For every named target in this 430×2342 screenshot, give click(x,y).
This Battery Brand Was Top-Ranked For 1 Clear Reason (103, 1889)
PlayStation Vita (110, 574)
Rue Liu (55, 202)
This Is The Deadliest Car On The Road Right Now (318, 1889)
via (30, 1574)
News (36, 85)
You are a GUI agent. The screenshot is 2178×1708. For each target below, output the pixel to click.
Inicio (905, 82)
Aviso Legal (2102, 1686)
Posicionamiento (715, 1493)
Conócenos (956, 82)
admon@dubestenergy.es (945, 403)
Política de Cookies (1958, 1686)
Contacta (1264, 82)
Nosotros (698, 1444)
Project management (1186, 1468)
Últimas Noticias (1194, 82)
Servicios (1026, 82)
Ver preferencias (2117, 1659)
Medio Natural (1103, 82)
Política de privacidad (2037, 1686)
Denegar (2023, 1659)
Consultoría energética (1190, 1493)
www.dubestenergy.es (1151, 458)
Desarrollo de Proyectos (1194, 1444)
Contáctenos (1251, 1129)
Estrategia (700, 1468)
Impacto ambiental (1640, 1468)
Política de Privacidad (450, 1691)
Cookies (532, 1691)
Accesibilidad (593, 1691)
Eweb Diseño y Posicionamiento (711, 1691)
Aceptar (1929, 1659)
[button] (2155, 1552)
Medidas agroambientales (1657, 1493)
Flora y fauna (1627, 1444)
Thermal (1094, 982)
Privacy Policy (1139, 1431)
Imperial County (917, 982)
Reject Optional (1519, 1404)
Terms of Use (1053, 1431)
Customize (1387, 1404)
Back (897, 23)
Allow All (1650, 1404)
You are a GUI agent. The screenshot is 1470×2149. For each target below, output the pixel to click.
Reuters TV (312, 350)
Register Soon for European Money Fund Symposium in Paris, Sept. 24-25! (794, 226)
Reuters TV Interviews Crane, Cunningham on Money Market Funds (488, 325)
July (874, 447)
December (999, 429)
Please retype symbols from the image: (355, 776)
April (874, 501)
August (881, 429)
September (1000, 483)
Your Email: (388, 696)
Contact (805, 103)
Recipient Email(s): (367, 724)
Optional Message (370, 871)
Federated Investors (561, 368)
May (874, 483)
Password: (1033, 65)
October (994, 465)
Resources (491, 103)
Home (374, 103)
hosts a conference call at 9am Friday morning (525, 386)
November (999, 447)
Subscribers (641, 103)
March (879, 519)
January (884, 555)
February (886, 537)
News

## WHAT IS REQUIRED
Above are the records; set each one down word for word.

## EXERCISE SOLUTION
For every named target in this 430×2342 screenshot, give click(x,y).
This Battery Brand Was Top-Ranked For 1 Clear Reason (103, 1889)
PlayStation Vita (110, 574)
Rue Liu (55, 202)
This Is The Deadliest Car On The Road Right Now (318, 1889)
via (30, 1574)
News (36, 85)
You are a GUI agent. The screenshot is 2178×1708. For each target below, output the pixel to click.
Inicio (905, 82)
Aviso Legal (2102, 1686)
Posicionamiento (715, 1493)
Conócenos (956, 82)
admon@dubestenergy.es (945, 403)
Política de Cookies (1958, 1686)
Contacta (1264, 82)
Nosotros (698, 1444)
Project management (1186, 1468)
Últimas Noticias (1194, 82)
Servicios (1026, 82)
Ver preferencias (2117, 1659)
Medio Natural (1103, 82)
Política de privacidad (2037, 1686)
Denegar (2023, 1659)
Consultoría energética (1190, 1493)
www.dubestenergy.es (1151, 458)
Desarrollo de Proyectos (1194, 1444)
Contáctenos (1251, 1129)
Estrategia (700, 1468)
Impacto ambiental (1640, 1468)
Política de Privacidad (450, 1691)
Cookies (532, 1691)
Accesibilidad (593, 1691)
Eweb Diseño y Posicionamiento (711, 1691)
Aceptar (1929, 1659)
[button] (2155, 1552)
Medidas agroambientales (1657, 1493)
Flora y fauna (1627, 1444)
Thermal (1094, 982)
Privacy Policy (1139, 1431)
Imperial County (917, 982)
Reject Optional (1519, 1404)
Terms of Use (1053, 1431)
Customize (1387, 1404)
Back (897, 23)
Allow All (1650, 1404)
You are a GUI agent. The screenshot is 1470×2149. For each target below, output the pixel to click.
Reuters TV (312, 350)
Register Soon for European Money Fund Symposium in Paris, Sept. 24-25! (794, 226)
Reuters TV Interviews Crane, Cunningham on Money Market Funds (488, 325)
July (874, 447)
December (999, 429)
Please retype symbols from the image: (355, 776)
April (874, 501)
August (881, 429)
September (1000, 483)
Your Email: (388, 696)
Contact (805, 103)
Recipient Email(s): (367, 724)
Optional Message (370, 871)
Federated Investors (561, 368)
May (874, 483)
Password: (1033, 65)
October (994, 465)
Resources (491, 103)
Home (374, 103)
hosts a conference call at 9am Friday morning (525, 386)
November (999, 447)
Subscribers (641, 103)
March (879, 519)
January (884, 555)
February (886, 537)
News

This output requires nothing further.